Pixel coordinate grounding data
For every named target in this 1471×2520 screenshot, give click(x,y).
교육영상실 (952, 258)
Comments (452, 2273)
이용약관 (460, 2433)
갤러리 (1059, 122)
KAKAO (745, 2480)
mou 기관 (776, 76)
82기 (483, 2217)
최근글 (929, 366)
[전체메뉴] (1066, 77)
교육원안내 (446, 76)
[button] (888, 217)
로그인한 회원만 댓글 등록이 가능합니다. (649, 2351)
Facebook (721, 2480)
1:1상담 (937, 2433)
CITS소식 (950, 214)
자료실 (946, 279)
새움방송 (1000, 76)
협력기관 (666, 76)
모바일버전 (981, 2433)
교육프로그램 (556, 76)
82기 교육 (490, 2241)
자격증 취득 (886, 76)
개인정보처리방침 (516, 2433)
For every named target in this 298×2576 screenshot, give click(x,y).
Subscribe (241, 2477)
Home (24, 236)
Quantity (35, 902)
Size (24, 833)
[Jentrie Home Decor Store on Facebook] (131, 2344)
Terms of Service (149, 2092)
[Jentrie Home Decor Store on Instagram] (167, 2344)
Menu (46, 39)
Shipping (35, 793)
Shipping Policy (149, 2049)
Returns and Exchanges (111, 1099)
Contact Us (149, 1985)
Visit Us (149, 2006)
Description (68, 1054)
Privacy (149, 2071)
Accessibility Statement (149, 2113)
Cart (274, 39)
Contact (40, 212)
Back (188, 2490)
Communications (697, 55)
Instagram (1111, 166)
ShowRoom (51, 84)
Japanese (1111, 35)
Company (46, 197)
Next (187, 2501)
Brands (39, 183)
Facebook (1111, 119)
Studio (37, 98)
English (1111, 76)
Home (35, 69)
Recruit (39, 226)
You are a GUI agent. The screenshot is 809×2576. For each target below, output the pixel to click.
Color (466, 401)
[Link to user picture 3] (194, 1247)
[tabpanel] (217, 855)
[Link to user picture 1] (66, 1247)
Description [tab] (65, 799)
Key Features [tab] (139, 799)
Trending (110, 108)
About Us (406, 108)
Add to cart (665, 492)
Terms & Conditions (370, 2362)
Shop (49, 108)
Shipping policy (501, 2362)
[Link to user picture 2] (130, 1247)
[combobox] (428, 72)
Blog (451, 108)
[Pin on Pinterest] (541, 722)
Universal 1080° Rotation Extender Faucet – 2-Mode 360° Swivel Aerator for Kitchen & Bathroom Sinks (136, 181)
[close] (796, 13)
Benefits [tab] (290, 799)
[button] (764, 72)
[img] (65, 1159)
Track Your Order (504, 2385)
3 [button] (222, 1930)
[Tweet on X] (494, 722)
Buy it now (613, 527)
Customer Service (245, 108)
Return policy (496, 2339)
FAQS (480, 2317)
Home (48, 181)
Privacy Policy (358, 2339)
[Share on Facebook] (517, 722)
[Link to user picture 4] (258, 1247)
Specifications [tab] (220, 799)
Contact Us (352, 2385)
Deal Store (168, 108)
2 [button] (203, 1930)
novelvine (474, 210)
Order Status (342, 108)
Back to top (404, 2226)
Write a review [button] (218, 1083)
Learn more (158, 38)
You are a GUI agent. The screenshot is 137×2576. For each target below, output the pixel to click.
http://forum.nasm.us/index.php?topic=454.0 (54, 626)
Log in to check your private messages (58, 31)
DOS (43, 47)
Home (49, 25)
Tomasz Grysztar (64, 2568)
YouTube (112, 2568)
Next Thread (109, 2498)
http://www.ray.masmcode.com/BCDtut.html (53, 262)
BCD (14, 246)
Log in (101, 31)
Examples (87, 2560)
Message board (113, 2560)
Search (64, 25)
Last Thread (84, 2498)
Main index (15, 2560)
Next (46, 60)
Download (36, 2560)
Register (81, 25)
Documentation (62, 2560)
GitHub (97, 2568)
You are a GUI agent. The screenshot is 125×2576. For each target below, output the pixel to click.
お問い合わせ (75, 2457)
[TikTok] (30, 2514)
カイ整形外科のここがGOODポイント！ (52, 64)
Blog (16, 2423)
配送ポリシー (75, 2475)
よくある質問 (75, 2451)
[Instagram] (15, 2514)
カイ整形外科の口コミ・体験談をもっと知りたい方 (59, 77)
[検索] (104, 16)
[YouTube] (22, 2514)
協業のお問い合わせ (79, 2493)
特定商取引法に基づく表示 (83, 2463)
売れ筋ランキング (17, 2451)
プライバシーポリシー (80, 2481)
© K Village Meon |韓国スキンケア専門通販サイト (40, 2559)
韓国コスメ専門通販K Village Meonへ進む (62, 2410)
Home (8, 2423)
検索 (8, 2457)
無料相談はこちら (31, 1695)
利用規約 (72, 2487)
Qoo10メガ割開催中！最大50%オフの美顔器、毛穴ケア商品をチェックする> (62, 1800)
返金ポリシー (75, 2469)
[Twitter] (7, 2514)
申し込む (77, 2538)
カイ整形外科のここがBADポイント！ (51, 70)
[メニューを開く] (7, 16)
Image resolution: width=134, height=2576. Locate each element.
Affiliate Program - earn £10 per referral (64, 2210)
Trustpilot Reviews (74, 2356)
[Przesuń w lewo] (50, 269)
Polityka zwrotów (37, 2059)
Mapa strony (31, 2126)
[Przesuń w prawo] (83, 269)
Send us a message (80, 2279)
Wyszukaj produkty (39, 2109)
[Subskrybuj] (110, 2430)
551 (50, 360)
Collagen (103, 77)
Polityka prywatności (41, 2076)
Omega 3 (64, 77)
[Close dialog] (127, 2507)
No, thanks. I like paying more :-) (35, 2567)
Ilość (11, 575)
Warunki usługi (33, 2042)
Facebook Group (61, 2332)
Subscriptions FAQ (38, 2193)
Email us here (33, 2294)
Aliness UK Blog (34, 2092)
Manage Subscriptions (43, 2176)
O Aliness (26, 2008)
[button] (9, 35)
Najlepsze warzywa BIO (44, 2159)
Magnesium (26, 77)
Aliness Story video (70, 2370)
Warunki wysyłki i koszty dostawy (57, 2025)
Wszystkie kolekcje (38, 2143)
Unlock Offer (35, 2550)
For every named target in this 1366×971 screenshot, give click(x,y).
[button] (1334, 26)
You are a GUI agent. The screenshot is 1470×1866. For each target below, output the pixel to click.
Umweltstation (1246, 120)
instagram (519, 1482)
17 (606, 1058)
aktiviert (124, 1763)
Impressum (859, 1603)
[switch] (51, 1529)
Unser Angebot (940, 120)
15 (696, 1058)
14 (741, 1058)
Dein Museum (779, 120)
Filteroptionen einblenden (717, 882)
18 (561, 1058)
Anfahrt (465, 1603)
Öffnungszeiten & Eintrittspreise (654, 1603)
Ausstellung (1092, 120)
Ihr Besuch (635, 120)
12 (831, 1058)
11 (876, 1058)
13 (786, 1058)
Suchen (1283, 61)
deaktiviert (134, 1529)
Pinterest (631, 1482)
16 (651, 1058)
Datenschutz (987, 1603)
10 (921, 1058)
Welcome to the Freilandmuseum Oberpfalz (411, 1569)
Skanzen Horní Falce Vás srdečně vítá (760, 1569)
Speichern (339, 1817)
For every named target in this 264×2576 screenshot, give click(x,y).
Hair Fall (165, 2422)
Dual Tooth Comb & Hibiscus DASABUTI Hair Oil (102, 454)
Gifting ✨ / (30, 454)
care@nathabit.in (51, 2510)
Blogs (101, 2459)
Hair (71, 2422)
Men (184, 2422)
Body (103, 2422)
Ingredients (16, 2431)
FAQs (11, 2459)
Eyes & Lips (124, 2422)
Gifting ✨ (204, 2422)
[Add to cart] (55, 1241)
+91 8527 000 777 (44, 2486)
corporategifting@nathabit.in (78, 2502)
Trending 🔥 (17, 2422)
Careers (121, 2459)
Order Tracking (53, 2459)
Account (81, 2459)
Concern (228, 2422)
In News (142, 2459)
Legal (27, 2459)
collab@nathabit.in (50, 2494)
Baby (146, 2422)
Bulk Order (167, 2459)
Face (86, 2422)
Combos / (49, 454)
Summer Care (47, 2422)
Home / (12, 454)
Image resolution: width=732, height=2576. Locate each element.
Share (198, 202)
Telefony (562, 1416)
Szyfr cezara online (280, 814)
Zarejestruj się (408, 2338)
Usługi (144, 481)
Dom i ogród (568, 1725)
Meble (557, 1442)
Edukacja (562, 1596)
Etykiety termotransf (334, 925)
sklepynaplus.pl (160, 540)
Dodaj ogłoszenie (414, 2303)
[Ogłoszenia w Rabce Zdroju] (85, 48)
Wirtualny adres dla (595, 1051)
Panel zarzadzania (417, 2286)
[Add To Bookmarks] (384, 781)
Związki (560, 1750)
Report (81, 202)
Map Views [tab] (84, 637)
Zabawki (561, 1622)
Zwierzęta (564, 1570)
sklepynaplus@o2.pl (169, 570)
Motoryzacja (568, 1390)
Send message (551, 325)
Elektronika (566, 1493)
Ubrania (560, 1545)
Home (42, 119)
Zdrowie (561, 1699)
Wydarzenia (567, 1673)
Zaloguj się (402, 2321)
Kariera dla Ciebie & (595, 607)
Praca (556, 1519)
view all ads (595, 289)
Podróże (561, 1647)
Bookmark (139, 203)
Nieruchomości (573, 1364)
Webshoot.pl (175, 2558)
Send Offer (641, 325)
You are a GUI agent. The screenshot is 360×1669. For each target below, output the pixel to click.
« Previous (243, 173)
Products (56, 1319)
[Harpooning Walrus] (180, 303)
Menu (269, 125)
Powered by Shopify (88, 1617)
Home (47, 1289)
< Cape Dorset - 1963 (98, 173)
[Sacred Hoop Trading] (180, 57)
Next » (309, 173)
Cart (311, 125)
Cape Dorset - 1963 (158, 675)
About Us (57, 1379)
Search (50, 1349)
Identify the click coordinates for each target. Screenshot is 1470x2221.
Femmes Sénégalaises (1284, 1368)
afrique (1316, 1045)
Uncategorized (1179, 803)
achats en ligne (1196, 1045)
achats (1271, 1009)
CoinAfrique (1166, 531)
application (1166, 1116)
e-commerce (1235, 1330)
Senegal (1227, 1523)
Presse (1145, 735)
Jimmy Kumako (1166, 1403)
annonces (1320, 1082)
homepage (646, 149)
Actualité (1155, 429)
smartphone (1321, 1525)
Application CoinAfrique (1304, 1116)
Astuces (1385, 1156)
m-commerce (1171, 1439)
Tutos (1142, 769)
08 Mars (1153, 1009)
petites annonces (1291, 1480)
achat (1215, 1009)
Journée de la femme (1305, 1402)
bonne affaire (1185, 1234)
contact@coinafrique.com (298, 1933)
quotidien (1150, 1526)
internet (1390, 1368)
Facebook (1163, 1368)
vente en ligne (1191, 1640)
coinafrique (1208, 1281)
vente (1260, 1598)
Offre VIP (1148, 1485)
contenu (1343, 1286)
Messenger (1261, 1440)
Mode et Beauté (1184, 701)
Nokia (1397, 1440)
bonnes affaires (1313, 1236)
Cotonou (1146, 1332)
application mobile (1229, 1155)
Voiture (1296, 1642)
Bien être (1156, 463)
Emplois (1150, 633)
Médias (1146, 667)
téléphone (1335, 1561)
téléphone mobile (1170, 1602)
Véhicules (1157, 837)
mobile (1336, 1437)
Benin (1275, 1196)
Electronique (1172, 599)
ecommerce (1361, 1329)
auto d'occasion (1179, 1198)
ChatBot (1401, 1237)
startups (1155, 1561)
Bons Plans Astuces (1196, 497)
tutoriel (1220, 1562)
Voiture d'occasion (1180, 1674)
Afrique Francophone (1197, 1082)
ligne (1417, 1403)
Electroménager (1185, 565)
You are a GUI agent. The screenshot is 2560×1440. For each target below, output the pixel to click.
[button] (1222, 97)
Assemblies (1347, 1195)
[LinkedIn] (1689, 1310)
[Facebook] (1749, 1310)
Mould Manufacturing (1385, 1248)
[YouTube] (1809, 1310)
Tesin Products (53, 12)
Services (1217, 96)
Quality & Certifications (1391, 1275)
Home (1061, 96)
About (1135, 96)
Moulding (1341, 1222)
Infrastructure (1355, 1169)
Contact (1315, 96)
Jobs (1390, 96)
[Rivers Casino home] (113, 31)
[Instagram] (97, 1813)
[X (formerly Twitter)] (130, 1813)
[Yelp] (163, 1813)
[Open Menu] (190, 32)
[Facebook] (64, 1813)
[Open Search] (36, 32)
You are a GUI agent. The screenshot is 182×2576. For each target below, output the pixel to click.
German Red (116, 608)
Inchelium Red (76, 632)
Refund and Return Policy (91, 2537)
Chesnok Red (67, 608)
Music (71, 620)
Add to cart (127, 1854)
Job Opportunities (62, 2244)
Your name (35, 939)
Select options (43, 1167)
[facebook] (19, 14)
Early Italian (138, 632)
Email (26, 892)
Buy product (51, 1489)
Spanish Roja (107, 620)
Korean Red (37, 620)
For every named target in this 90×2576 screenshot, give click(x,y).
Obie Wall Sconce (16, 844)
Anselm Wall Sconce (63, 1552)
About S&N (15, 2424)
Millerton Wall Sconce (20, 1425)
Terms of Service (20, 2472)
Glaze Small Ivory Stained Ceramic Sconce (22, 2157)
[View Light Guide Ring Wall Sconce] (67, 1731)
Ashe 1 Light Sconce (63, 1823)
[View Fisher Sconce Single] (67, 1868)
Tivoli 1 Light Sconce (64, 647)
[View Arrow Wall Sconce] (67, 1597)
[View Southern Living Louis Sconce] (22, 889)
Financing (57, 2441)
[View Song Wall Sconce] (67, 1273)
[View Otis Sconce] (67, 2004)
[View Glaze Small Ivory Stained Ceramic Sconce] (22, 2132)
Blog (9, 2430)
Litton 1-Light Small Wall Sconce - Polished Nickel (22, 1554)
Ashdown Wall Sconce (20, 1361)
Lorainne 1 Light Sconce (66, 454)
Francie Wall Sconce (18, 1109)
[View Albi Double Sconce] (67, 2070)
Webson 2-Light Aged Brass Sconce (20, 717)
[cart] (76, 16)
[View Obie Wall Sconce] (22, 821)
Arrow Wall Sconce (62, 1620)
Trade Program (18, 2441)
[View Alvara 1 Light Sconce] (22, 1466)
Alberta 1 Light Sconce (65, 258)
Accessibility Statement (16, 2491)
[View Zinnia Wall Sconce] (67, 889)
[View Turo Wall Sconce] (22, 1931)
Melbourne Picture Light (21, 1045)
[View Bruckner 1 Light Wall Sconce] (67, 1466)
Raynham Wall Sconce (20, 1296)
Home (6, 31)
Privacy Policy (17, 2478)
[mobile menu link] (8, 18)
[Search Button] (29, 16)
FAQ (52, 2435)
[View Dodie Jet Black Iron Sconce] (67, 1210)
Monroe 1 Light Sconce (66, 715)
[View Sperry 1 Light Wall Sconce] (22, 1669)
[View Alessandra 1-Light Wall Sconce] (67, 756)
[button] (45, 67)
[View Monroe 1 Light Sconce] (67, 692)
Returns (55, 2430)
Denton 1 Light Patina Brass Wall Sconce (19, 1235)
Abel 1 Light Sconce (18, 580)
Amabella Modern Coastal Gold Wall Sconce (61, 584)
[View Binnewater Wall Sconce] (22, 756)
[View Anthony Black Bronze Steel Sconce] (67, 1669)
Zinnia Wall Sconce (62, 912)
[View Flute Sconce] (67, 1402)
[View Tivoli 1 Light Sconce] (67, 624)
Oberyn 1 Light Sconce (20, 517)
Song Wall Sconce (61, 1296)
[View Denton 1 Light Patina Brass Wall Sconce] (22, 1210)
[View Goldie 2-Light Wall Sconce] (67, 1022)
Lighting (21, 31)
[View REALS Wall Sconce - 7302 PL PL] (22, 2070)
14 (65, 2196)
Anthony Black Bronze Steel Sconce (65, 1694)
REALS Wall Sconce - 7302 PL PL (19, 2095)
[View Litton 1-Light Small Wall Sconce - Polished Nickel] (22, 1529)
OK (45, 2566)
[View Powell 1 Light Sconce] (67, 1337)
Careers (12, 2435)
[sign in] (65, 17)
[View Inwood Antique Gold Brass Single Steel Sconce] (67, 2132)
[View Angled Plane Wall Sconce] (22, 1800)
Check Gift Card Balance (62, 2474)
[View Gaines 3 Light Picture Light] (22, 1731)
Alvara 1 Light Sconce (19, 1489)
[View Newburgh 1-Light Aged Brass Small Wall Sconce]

## Exercise
What you give back must be the stretch above, starting at the line with "Panel zarzadzania (417, 2286)" and ending at the line with "petites annonces (1291, 1480)", copied exactly.

## Output below
Panel zarzadzania (417, 2286)
[Add To Bookmarks] (384, 781)
Związki (560, 1750)
Report (81, 202)
Map Views [tab] (84, 637)
Zabawki (561, 1622)
Zwierzęta (564, 1570)
sklepynaplus@o2.pl (169, 570)
Motoryzacja (568, 1390)
Send message (551, 325)
Elektronika (566, 1493)
Ubrania (560, 1545)
Home (42, 119)
Zdrowie (561, 1699)
Wydarzenia (567, 1673)
Zaloguj się (402, 2321)
Kariera dla Ciebie & (595, 607)
Praca (556, 1519)
view all ads (595, 289)
Podróże (561, 1647)
Bookmark (139, 203)
Nieruchomości (573, 1364)
Webshoot.pl (175, 2558)
Send Offer (641, 325)
You are a GUI agent. The screenshot is 360×1669. For each target below, output the pixel to click.
« Previous (243, 173)
Products (56, 1319)
[Harpooning Walrus] (180, 303)
Menu (269, 125)
Powered by Shopify (88, 1617)
Home (47, 1289)
< Cape Dorset - 1963 (98, 173)
[Sacred Hoop Trading] (180, 57)
Next » (309, 173)
Cart (311, 125)
Cape Dorset - 1963 (158, 675)
About Us (57, 1379)
Search (50, 1349)
Identify the click coordinates for each target. Screenshot is 1470x2221.
Femmes Sénégalaises (1284, 1368)
afrique (1316, 1045)
Uncategorized (1179, 803)
achats en ligne (1196, 1045)
achats (1271, 1009)
CoinAfrique (1166, 531)
application (1166, 1116)
e-commerce (1235, 1330)
Senegal (1227, 1523)
Presse (1145, 735)
Jimmy Kumako (1166, 1403)
annonces (1320, 1082)
homepage (646, 149)
Actualité (1155, 429)
smartphone (1321, 1525)
Application CoinAfrique (1304, 1116)
Astuces (1385, 1156)
m-commerce (1171, 1439)
Tutos (1142, 769)
08 Mars (1153, 1009)
petites annonces (1291, 1480)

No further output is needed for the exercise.